Covet by Verity

Chapter One: However Far Away

Standard disclaimers apply.

.o.o.o.

Now that she was back she didn't know what to think about things any more.

"I can't talk about it," she told Headmistress McGonagall that first morning, when she'd stumbled into the Great Hall as dawn was breaking. Harry and Ron were gone now, off in search of Horcruxes who knew where. The girl she had been would have left that same day in search of them. Now she didn't know what to do. So she went to classes and slept alone in the room that she had once shared with Lavender and Parvati, now sent off to Beauxbatons for safety like so many other students. Sometimes she noticed the younger students staring at her, returned home inexplicably after a long absence that had consumed much of the first term, but she resolved to ignore them and eventually the attention lessened.

Sometimes Ginny came up and they talked a little about courses and the weather. The long silences in their conversations spoke for them.
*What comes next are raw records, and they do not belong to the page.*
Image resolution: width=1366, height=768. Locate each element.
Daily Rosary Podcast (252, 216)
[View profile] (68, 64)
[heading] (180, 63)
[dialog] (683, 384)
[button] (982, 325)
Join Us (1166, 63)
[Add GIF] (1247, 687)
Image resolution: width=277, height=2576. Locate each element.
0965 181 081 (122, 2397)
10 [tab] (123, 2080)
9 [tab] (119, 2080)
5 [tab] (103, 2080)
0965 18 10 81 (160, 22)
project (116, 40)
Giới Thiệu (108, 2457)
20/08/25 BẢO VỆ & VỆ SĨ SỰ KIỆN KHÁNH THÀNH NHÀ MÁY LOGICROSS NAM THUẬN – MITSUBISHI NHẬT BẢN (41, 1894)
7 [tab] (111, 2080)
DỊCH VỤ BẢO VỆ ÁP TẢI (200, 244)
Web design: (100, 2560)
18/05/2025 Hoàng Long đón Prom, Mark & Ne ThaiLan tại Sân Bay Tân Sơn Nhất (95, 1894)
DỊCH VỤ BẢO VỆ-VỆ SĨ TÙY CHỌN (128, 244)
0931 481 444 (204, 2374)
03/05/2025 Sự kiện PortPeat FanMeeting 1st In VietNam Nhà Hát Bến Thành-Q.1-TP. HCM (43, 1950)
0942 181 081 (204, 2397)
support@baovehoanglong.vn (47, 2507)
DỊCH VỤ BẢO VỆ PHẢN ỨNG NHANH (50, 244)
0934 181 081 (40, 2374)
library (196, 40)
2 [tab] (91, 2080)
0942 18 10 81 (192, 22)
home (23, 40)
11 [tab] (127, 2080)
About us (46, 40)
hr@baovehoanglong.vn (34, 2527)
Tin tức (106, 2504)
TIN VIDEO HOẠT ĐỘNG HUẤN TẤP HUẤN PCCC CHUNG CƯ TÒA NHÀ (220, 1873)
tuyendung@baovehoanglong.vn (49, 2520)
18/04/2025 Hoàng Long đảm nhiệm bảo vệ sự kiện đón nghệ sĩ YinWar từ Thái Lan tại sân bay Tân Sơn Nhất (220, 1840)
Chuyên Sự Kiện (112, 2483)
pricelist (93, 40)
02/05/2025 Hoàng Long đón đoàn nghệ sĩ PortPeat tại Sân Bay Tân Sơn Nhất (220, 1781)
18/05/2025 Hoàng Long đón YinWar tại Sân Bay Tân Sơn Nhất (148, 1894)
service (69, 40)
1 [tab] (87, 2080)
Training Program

Once, Ginny had come to her crying in the night, saying, "Harry, Harry -" and she had held her tight without speaking, the tears welling up in her throat. She thought of him and then tried not to.

What was there to do? She helped Madame Pomfrey keep the stores in the infirmary up, brewing potions in her free time. The new Potions instructor, Professor Malarkey, wasn't qualified to teach Advanced Potions and had little enough time anyway, given that he was trying to cover some of Defense Against the Dark Arts course work as well. That position had become a bit of a joke. She practiced by herself, at night; after all, she barely slept anymore. Going to sleep meant admitting defeat, stopping moving, thinking, writing, stirring, cursing, anything that distracted her from the memory of -

Well, she wouldn't think about that just now, would she?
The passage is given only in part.